LTM (who suggests a few drops of Beano on the tongue as a sure cure for Don J's "vapors"),
Patrick Gaston


From Ric

I'll take issue with your first assumption:

>I think it must be accepted as fact that there was nothing readily
>identifiable as aircraft wreckage on Gardner Island in 1937-38.

All we can say is that, as far as we know, nobody who was there during that time period left a written record describing the discovery of aircraft debris.

That said, it should be clear that I don't agree with the conclusions you draw from your assumption.


Subject: RE: A Modest Proposal
Date: 11/23/99
From: Tom King

Re.
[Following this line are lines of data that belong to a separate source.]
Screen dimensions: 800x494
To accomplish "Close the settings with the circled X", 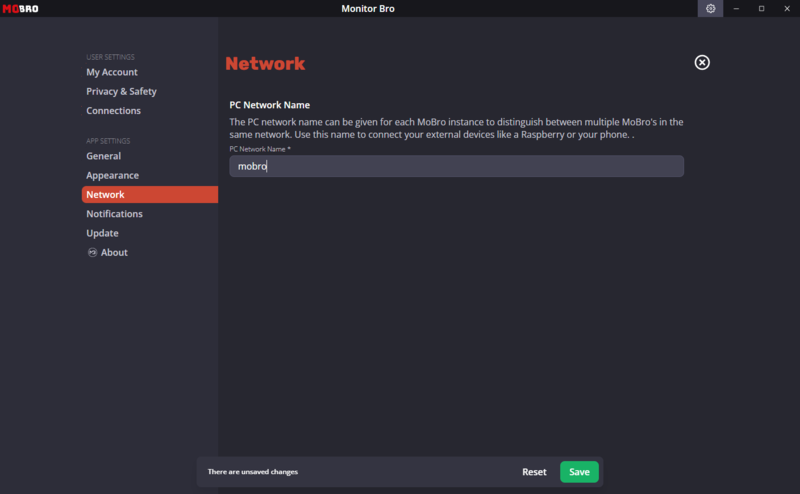I will tap(702, 62).
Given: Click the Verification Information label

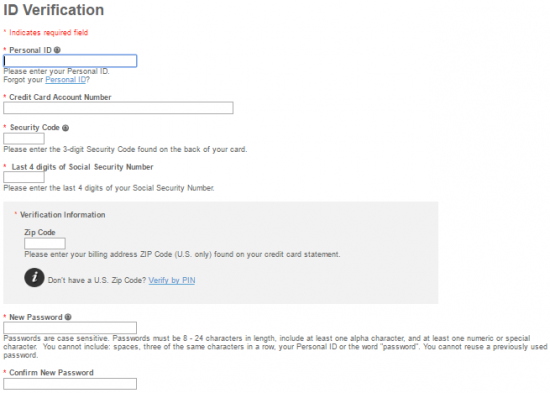Looking at the screenshot, I should click(62, 215).
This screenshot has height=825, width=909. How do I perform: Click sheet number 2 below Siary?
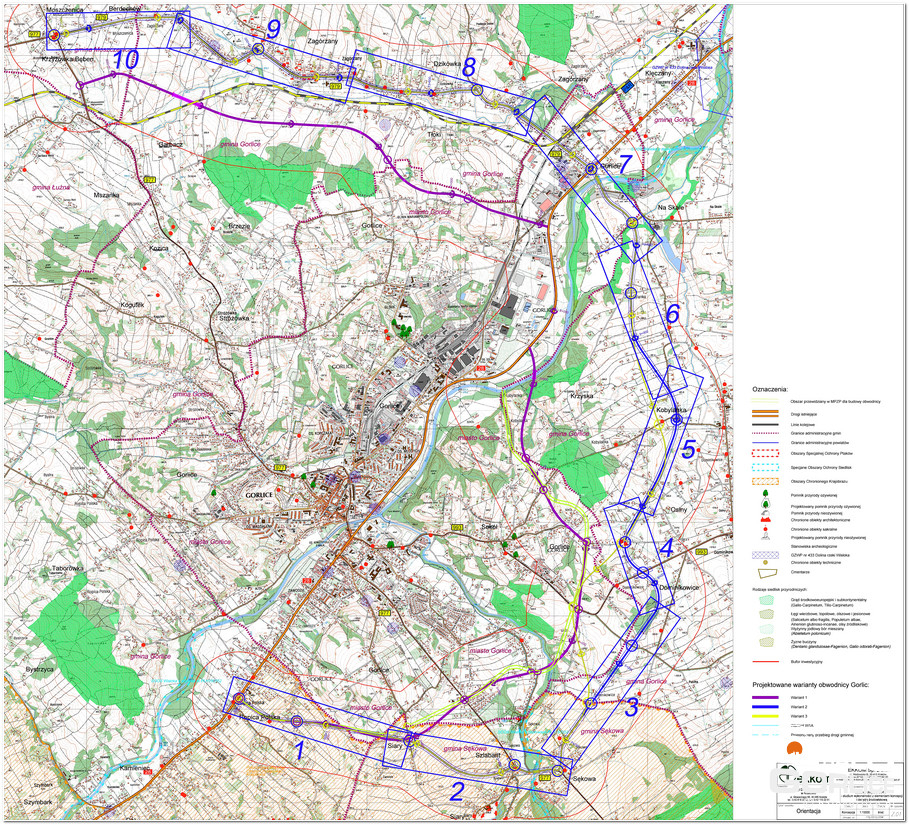tap(457, 792)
Patrick's comment that: "However, I was surprised to hear that Maude had been written off as unreliable in favor of Bevington, and disappointed that >neither< of these important, first-hand accounts had been deemed worthy of posting for the benefit of Forum members."

First, Maude wasn't "written off." We've read his stuff (which goes far beyond his Of Islands and Men chapter), and talked with him, and have the greatest of respect for him. Nor did we "favor" Bevington; we just took all the information we could get from both, and tried to make sense of it. It didn't make any sense to give more weight to Maude's offhand allusion to "thorough search" than we did.

Second, we dealt with all these matters long before there even WAS a Forum. I hope TIGHAR can be forgiven for not going back and dredging up every document we've ever dealt with and distributing it. I mean, there HAVE been other things to do.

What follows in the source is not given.